RBN noted too that overall gas exports, including both LNG and volumes delivered to Mexico via pipeline, have grown from less than 3 Bcf/d in 2015 to more than 10 Bcf/d this year. Increases in exports and gas-fired power generation have strengthened demand and siphoned off more gas that “leaves less wiggle room in the market for gas supply to respond to the incremental demand that comes with extreme weather or other short-term fundamental anomalies.”

LNG terminals, however, will continue to account for the largest share of U.S. exports in the years ahead, as trains scheduled to enter service are expected to push capacity to nearly 12 Bcf/d by 2024, the firm added. Despite a global supply glut, an overwhelming majority of those volumes are practically guaranteed by long-term sales and purchase agreements that require buyers to lift the cargoes, while other market factors make it difficult for offtakers to cancel them on short notice if prices shift.

“U.S. gas market players better get used to the effect of what will eventually be over 10 Bcf/d of exports coming out of the” Gulf Coast and the more than 6 Bcf/d bound for Mexico, said Al Garcia, a partner at Trade Winds Commodity Partners and a former energy trader.

“The effect is still being offset by increasing shale production and by the fact that the U.S. has not reached full liquefaction capacity,” Garcia told NGI. “But the production slope will flatten, and the terminals will be completed. That will present a very different picture” as early as next year.

Dry natural gas production is expected to remain strong through the end of 2019, reaching an average 92.1 Bcf/d for the year, a 10% increase from the 2018 average. However, production growth has been slowing in the United States, according to EIA, and will grow much less in 2020 due to the lag between changes in price and changes in future drilling activity. Domestic production is expected to average 94.9 Bcf/d in 2020.

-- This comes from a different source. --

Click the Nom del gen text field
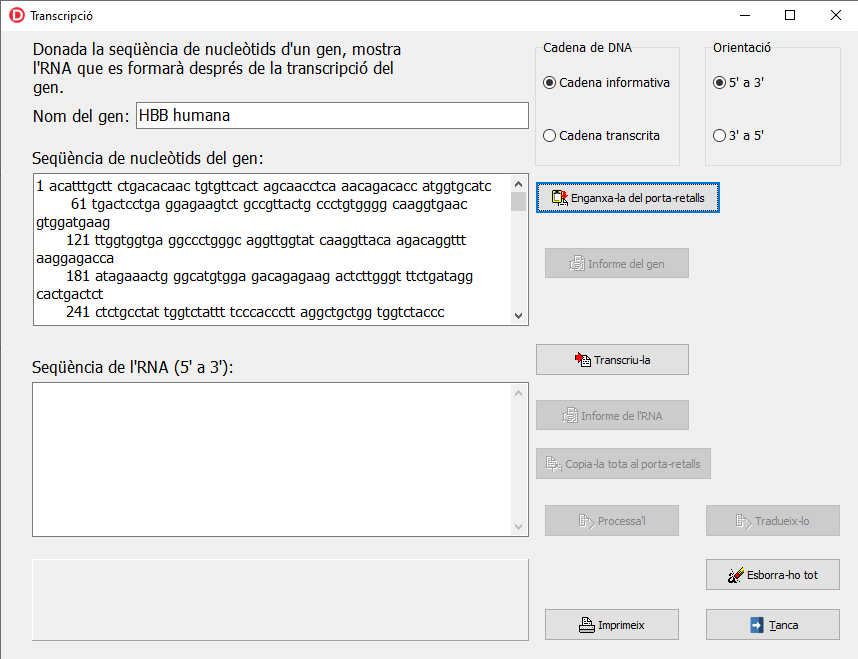This screenshot has height=659, width=858. pos(330,116)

Increasing baseload demand has already contributed to unprecedented spikes in the physical markets, RBN noted. A headline grabbing move occurred earlier this year during a cold snap at Northwest Sumas, an already volatile trading location at the Canadian border in Washington state that went soaring into the stratosphere. NGI recorded the most expensive individual North American trade on record with Sumas hitting $200 on March 1, or well above a previous record set in January 2018 when Transco Zone 6 NY reached $175.

But upward price movements aren’t the only potential factor on the U.S. side of the LNG equation as exports grow, analysts said.

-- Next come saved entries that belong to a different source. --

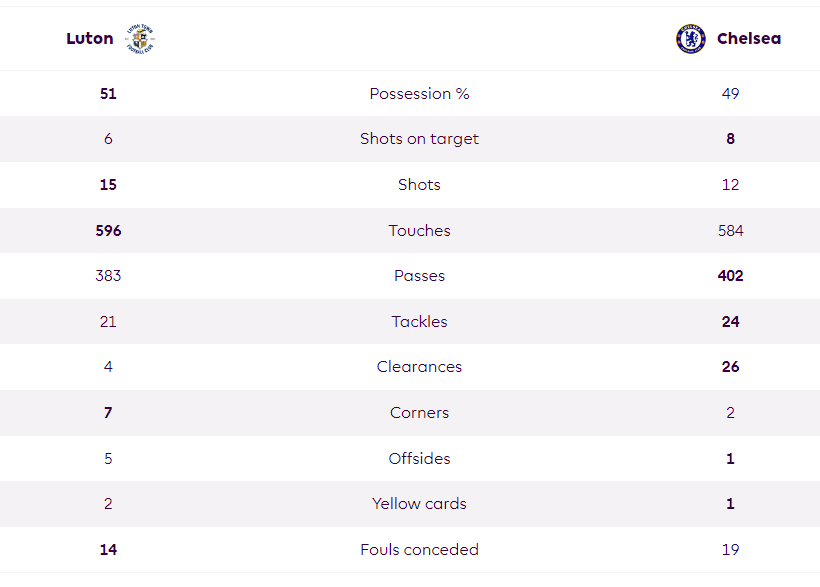Click the Corners row label
The image size is (820, 587).
coord(419,413)
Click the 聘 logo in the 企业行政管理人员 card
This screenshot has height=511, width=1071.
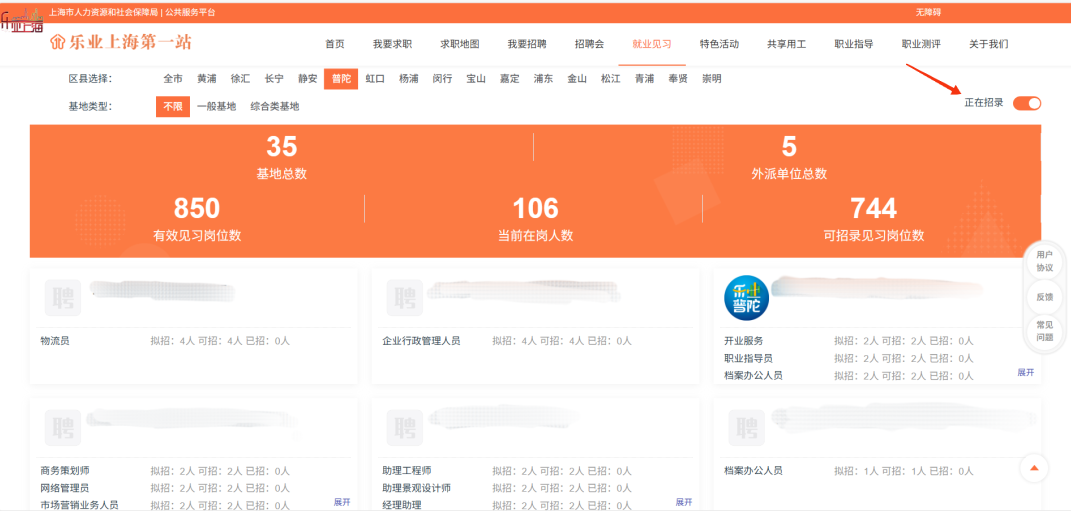[x=404, y=298]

“The U.S. market currently assumes the demand for LNG will continue to exist and even grow as new terminals are brought online,” Maria Sanchez, manager of strategy and analytics at Enverus, told NGI. “However, Enverus expects most of the impact in gas prices to be negative — lower gas prices — during periods of maintenance or outages at the terminal facilities for example.”

Next year could also beat back U.S. exports as a global supply glut is testing the limits of the market and could find some U.S. terminals shut-in.

Most LNG cargoes out of the Gulf that are tied to a U.S. index are priced off Henry Hub. While terms have been offered at other points, such as Waha, those deals haven’t taken hold. Spot prices could still be impacted by growing LNG exports as competition grows to supply the Gulf Coast, begging the question of how regional pricing will respond to extreme weather, maintenance, shut-ins or other factors going forward.

“We also believe those particular indexes are more impacted by events in Mexico than the Henry Hub, at least on the physical side of the market, so they are more prone to volatility anyway,” said NGI’s Patrick Rau, director of strategy and research, referring to points like Waha and the Houston Ship Channel. “But if LNG cargoes slowed down and feedgas flows into the Gulf Coast plants stalled as a result, that gas would likely back up into East Texas and the Permian, causing basis differentials there to widen.”